Amazon decided to advertise its new Cloud Drive for music (Did I miss something? It’s a big network storage thing, right? Why is this so much more awesome than any other way of uploading my files somewhere?) by selling Lady Gaga’s new album for $0.99 today. That’s right, you can buy “Born This Way” for $0.99 at Amazon or for $15.99 at iTunes. No brainer, amirite?
Holy. Jee. Zus.
I bought the album on Amazon. The Amazon MP3 Downloader started up and told me it’s downloading the album…without filling in the bar that tells me how much it’s downloaded. I guess it downloaded one song, but on the very next song it said: “Download failed; retry download.”
Um. Okay. How do I do that?
There is no handy “Retry” button in the toolbar. There is no “Retry” menu option. I opened the Amazon MP3 Downloader help file and searched for “retry”: the word doesn’t appear anywhere in the help.

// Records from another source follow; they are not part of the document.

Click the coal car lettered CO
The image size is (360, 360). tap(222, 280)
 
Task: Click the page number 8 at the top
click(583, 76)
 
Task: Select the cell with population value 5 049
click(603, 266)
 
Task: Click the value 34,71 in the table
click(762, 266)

I have no idea why it’s not downloading my album. I don’t know where to go to retry or to restart this process. The choice in the toolbar is “Pause Download”, which I don’t want to do — I want it to finish the damn download.
On the next couple of songs, I’m getting the error message “Can’t connect. Check your Internet connection and retry download.” I know perfectly well my Internet connection is just fine. And I have downloaded music for Amazon before, so I have no idea: has something changed and I’ve forgotten to push some button? Are their servers getting slammed with purchases and the only available error messages blame me, the user, for their services faults?
I’m not a naive user of computers. I know plenty about how to use them. But how much energy do I want to invest in learning every single method of how to do things, especially when there are already incredibly intuitive ways that are standard on the Mac OS? That Amazon has chosen not to do this, has in fact made it hard for me, speaks volumes. They definitely have the book download process sussed out, but they have ways to go on building a media empire.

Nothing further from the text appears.